Analyzing Intel’s Discrete Xe-HPC Graphics Disclosure: Ponte Vecchio, Rambo Cache, and Gelato

Name: Analyzing Intel’s Discrete Xe-HPC Graphics Disclosure: Ponte Vecchio, Rambo Cache, and Gelato
Item: Analyzing Intel’s Discrete Xe-HPC Graphics Disclosure: Ponte Vecchio, Rambo Cache, and Gelato
Author: Dr. Ian Cutress

by Dr. Ian Cutress on December 24, 2019 9:30 AM EST

47 Comments | Add A Comment

47 Comments

Ponte Vecchio: The Old Bridge in the land of Gelato

With the disclosures about X^e-HPC and the new compute unit and memory fabric in mind, Intel went onto the big money announcement: the first X^e-HPC GPU will be a design called Ponte Vecchio (PVC).

If that looks like a weird GPU to you, then I agree. What we have are two segments, each with eight compute chiplets, a number of X^eMF chips, and HBM memory. I do want to step back a second to talk about some of the technologies around PVC before going into what we see here.

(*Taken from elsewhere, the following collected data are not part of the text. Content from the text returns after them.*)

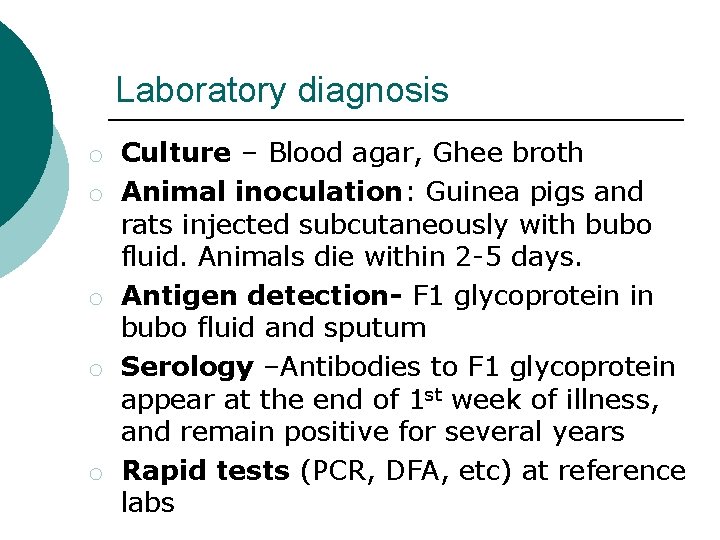Screen dimensions: 720x540
Task: Click the "(PCR, DFA, etc)" text
Action: point(406,472)
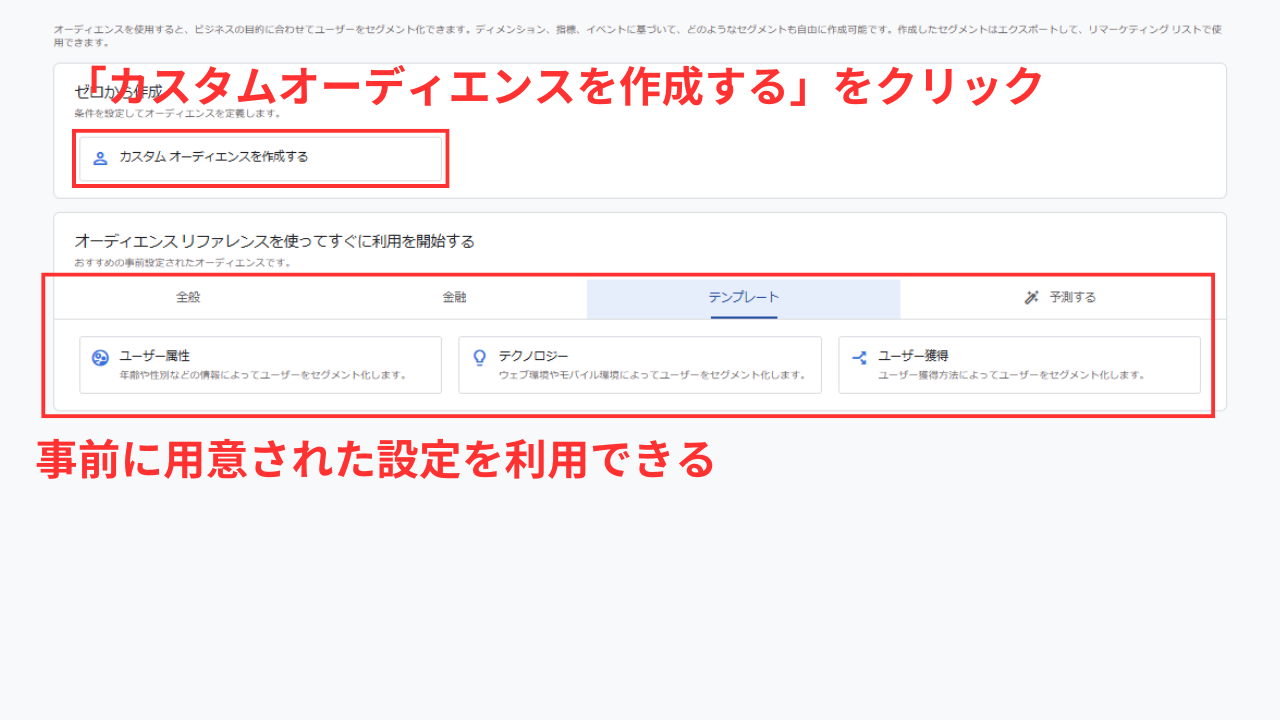1280x720 pixels.
Task: Open the 金融 tab
Action: point(454,297)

Earlier in 2019, I was offered a chance to speak to Intel’s Ramune Nagisetty. She’s in charge of Intel’s plans regarding chiplet and connectivity technologies: she’s the person to speak to when it comes to connecting chiplets with technologies like the Embedded Multi-Die Interconnect Bridge (EMIB), but also when it comes to new stacking technologies like Foveros. We’ve already seen EMIB in a number of products, such as Intel’s FPGA family, and consumer hardware like Kaby Lake-G, and Foveros is getting its first limelight in the new Lakefield chip for small-form factor client notebooks, which stacks a 14nm IO die with a 10nm Compute Die, all with a DRAM PoP on top.

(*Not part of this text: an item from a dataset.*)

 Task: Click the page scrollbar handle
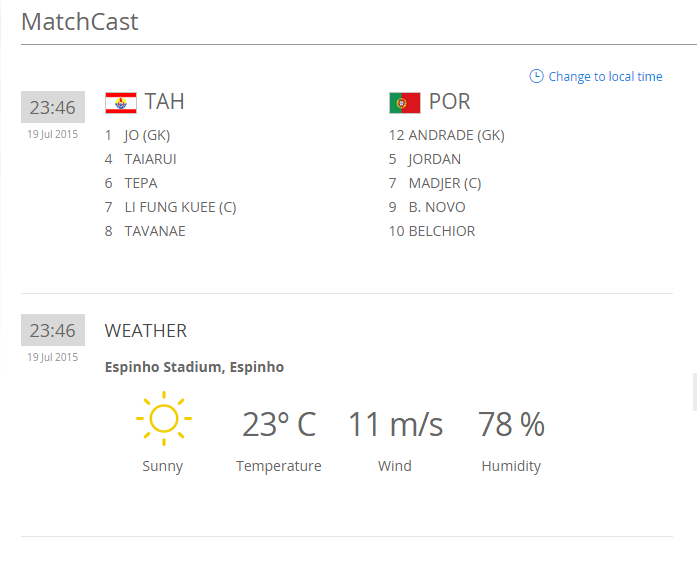[x=694, y=391]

In that discussion, it was confirmed what Raja had said at the Architecture Day a few months prior: both EMIB and Foveros will be coming to Intel’s new family of GPUs. Of course, EMIB and Foveros doesn’t come cheap: trying to align vias between silicon is best done when sober and with a clear head, and even then there are always optimizations to be made. In that regard, we assumed EMIB and Foveros would be going on the high-end discrete graphics solutions, what we now know to be X^e-HP. But it would appear that these technologies are likely to be in X^e-HPC as a priority, and Ponte Vecchio seems to be the first chip that will have both.

It is worth noting that technologies like EMIB and Foveros are going to define Intel’s future. Not only in GPUs, but also CPUs, FPGAs, AI, and everything else.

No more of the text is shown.